Copy, exactly and without additions, every line in the records below from the one holding "Click the PET TREATS $1,200 amount" through the one holding "Given: Select the Способ оплаты tab", both ends included.

[Dataset entries]
━━━━━━
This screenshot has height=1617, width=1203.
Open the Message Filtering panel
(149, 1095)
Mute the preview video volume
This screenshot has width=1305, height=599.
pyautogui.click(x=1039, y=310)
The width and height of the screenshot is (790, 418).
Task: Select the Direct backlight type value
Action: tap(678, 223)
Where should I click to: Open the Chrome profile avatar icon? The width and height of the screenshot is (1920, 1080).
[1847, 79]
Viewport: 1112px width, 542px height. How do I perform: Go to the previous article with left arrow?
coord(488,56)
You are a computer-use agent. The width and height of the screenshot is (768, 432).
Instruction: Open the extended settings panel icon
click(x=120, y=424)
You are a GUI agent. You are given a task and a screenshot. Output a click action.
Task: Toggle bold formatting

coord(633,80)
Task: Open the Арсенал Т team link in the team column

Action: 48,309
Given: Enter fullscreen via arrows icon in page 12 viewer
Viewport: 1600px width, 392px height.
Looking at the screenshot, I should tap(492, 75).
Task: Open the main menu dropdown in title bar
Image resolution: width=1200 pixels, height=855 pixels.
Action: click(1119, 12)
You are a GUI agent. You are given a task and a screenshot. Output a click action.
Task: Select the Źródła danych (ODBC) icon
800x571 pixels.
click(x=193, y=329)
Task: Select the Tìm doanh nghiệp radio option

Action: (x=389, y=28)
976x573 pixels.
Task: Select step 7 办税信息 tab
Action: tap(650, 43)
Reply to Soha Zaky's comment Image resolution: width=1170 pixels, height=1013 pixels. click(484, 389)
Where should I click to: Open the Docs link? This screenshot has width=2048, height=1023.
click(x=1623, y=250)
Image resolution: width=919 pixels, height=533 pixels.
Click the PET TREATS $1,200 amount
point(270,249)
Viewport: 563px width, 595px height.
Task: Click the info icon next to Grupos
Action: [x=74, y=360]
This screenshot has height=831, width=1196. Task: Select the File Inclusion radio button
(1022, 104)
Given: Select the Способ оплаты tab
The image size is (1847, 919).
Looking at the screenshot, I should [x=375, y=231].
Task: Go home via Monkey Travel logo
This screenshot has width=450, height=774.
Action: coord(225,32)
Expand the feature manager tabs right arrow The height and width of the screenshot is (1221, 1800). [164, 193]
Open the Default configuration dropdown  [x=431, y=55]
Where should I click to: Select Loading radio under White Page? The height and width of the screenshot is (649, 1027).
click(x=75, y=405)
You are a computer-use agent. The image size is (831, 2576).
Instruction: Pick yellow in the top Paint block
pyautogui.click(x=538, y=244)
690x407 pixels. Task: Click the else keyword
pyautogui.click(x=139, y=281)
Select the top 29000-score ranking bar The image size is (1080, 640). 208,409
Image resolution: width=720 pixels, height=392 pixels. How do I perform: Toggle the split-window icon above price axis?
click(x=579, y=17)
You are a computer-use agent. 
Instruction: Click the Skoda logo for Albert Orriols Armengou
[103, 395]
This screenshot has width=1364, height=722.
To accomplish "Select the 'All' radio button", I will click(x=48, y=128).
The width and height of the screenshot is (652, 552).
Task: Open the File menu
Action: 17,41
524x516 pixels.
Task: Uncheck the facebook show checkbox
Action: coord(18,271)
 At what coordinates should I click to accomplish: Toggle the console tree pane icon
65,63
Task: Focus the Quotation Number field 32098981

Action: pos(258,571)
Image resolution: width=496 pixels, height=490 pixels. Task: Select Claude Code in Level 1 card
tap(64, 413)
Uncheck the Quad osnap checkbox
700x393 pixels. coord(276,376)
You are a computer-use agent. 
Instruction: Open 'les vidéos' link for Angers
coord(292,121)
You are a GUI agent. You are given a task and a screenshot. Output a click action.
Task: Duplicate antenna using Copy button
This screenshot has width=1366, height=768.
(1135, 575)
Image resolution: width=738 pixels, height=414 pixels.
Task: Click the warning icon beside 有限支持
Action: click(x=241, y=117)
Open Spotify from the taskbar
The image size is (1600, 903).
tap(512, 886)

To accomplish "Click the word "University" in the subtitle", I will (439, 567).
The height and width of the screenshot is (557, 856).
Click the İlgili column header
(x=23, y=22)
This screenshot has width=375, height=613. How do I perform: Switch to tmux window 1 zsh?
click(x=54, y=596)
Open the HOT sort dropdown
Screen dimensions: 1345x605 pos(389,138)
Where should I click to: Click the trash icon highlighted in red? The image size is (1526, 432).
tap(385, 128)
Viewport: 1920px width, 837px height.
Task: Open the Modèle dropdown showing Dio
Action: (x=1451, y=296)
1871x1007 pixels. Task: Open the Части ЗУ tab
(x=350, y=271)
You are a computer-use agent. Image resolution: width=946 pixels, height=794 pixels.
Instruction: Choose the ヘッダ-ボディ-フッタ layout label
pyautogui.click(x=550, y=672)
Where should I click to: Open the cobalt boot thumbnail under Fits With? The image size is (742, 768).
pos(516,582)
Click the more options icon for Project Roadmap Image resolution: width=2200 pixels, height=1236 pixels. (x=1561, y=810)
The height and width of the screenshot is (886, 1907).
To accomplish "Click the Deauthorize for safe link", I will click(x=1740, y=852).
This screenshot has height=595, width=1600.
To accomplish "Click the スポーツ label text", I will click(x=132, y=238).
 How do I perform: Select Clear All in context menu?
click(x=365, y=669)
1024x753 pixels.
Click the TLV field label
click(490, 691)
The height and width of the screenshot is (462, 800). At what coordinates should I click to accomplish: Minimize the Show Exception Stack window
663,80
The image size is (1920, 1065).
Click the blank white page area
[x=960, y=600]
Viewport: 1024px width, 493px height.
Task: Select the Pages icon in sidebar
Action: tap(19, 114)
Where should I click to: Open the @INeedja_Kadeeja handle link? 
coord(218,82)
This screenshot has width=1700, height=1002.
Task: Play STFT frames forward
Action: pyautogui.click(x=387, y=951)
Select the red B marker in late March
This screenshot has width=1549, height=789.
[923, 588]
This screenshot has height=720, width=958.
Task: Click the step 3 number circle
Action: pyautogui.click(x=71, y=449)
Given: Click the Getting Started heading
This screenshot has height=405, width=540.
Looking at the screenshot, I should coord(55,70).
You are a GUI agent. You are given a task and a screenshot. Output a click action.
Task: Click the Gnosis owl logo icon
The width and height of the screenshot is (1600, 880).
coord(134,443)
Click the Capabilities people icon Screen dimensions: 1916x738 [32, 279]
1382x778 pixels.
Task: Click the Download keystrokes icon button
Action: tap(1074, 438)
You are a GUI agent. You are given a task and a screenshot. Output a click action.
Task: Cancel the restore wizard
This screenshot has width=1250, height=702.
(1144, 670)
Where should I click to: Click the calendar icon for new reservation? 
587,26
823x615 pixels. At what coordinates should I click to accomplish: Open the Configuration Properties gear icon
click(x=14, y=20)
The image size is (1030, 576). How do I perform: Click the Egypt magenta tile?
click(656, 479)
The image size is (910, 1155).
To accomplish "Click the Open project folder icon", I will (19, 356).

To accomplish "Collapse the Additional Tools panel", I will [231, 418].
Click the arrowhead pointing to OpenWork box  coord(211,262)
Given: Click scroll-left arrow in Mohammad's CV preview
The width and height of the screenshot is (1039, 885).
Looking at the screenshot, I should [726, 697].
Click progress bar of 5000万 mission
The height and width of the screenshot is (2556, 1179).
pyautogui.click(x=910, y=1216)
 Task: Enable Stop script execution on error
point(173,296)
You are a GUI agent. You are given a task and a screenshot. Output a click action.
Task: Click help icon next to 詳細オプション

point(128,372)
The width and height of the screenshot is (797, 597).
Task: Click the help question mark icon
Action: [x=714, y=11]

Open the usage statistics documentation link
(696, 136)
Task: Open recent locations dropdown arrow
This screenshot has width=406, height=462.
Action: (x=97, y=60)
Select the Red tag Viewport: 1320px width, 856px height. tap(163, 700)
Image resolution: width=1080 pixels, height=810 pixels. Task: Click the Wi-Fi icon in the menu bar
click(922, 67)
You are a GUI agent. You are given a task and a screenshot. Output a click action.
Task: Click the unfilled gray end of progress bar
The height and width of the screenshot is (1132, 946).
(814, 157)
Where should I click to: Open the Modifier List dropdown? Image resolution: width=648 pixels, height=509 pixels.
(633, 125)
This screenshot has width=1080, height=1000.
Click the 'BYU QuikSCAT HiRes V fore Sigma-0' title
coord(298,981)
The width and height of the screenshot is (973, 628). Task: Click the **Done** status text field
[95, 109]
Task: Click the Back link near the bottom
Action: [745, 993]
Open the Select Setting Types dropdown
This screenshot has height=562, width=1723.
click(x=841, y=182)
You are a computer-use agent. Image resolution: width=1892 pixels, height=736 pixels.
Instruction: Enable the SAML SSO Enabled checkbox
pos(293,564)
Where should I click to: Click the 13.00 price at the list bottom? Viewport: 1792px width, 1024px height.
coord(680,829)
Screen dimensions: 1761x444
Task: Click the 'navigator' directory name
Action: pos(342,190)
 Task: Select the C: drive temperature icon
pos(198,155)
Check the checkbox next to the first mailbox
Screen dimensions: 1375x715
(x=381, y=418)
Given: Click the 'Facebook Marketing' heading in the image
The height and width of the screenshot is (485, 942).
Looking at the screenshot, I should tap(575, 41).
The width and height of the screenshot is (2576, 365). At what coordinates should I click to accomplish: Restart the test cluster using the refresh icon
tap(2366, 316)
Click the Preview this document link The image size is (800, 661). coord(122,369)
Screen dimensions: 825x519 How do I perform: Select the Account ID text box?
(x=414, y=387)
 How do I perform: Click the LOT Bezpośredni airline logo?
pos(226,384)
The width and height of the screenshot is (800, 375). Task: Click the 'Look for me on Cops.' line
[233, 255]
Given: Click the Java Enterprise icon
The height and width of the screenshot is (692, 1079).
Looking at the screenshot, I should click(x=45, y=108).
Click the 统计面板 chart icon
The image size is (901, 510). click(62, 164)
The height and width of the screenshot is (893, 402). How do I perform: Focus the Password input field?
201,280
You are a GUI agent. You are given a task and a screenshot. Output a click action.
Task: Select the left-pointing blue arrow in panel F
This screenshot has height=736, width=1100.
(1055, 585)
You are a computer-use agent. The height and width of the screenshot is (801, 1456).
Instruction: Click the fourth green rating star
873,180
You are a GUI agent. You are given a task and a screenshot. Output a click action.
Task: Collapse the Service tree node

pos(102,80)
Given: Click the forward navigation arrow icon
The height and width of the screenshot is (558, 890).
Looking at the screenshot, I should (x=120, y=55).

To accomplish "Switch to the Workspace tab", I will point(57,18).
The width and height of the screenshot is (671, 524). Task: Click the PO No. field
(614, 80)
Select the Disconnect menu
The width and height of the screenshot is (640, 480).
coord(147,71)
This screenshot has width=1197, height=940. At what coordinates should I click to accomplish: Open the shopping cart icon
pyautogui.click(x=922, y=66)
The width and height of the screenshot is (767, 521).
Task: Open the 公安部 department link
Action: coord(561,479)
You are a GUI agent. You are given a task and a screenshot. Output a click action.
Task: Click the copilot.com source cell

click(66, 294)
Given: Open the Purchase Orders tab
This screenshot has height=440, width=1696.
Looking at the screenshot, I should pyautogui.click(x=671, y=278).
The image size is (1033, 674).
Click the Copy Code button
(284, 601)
━━━━━━
RESULT
Click the PET TREATS $1,200 amount
point(270,249)
Viewport: 563px width, 595px height.
Task: Click the info icon next to Grupos
Action: [x=74, y=360]
This screenshot has height=831, width=1196. Task: Select the File Inclusion radio button
(1022, 104)
Given: Select the Способ оплаты tab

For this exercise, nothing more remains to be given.